If you know the earlier films of Hou Hsiao-hsien, Three Times (2005) Zui hao de shi guang or The Puppetmaster (1993) Xi meng ren sheng, you will know what to expect. Some of the audience in the Victoria [Room at Leeds Town Hall] presumably were excepting a typical martial arts film: they left early. The UK marketing uses the martial arts genre in the publicity, which is a mistake. Apparently similar marketing and responses took place when the film received a mainstream release in China. This is a slow, artful film with a fairly opaque plotline: it has parallels in terms of plot with Hero (Ying xiong 2002). Moreover, for a western audience, I think it takes some time to identify the separate characters, especially when for much of the time they wear the formal clothing of the period. In addition the film moves around in different time periods, but without the usual signing of flashbacks.

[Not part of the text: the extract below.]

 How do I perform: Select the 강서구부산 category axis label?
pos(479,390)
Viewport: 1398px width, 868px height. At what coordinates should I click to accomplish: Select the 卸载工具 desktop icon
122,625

How well you manage depends on the manner in which you view films. One friend managed most of the characters and plot at his first screening: impressive. I managed the basic characters and plot at my first screening but it was only the second time round that I followed the whole coherently. Another friend was a neither informed or impressed: and his complaint was about the paucity of subtitle information in English and the difficulties produced in identifying characters in the numerous long shots.
Rather than describe the plot, the main point of which is relatively simple, it may help to describe those I believe to be the main characters: (based on the descriptions on Wikipedia).
Shu Qi as Nie Yinniang, the eponymous assassin
Chang Chen as Tian Ji’an, cousin to Nie Yinniang, formerly betrothed to her, and military governor (Jiedushi), ruling Weibo Circuit.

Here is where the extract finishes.